Open craigerl opened 3 years ago

craigerl commented 3 years ago

I'm "reopening" this bug since it's still observed in direwolf 1.6. In this case it's a Raspberry Pi ZeroW. The additional 250ms wait time is likely insufficient on this cpu. Increase to a full second giving udev a chance to update permissions?

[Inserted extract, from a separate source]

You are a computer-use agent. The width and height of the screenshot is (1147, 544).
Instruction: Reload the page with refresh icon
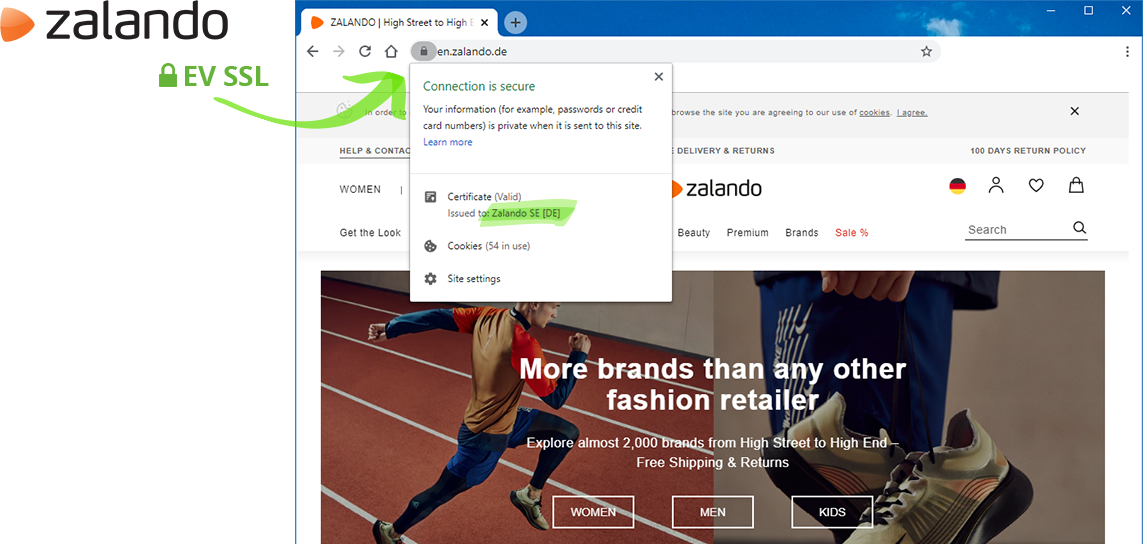coord(365,52)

pi@gtown:~ $ tail -f /run/direwolf.log 
Line 8: Invalid port number for IGate server. Using default 14580.
Audio device for both receive and transmit: plughw:0,0  (channel 0)
Channel 0: 1200 baud, AFSK 1200 & 2200 Hz, E+, 44100 sample rate / 3.
You don't have the necessary permission to access GPIO.
There are three different solutions: 
 1. Run as root. (not recommended)
 2. If operating system has 'gpio' group, add your user id to it.
 3. Configure your user id for sudo without a password.
dranch commented 3 years ago

A Raspberry Pi Zero W has more than enough CPU power to run Direwolf at it's maximum performance and there isn't any need for extended TXDELAY for a Zero that's not not too overloaded (high CPU load). As to your UDEV issue, are you sure the login name that's running the Direwolf process is in the "udev" Unix group and you've logged out and logged back in to get those permissions? I don't believe there is a real issue here so please move your support question to the direwolf@groups.io email list as Github's "issue" tracker is only for bugs and new feature enhancements.

craigerl commented 3 years ago

The pi user is in the gpio group, there isn't a udev group(?). The issue is observed, rarely, immediately after a reboot, with significant cpu load on account of the boot proces and systemd. Ultimately the issues still exists, even if we don't want to call it a bug. I upped the value to 500ms, to see if that helps. I'll also put defensive code around the direwolf command since it's still non-deterministic, though, imho, the fix should be a retry inside direwolf upon gpio permission error. I'll followup with the mailing list, thanks.

dranch commented 3 years ago

Ultimately it's WB2OSZ's call here but I believe your issue is happening at the UDEV level and not Direwolf. If Udev is malfunctioning, no number of Direwolf retries will be helpful here.